PROBLEM DESCRIPTION:
Render as a JSON list of strings, one string per line and with blank lines omitted, the lines running from the one that contains "You are a GUI" through the end of the records.

SUPPLIED MATERIAL:

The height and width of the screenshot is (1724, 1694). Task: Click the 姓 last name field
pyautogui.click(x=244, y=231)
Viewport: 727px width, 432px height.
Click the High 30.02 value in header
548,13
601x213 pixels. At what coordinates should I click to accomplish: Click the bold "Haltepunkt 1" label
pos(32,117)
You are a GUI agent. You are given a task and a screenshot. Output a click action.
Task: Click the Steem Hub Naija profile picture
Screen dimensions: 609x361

CORRECT OUTPUT:
[
  "You are a GUI agent. You are given a task and a screenshot. Output a click action.",
  "Task: Click the Steem Hub Naija profile picture",
  "Screen dimensions: 609x361"
]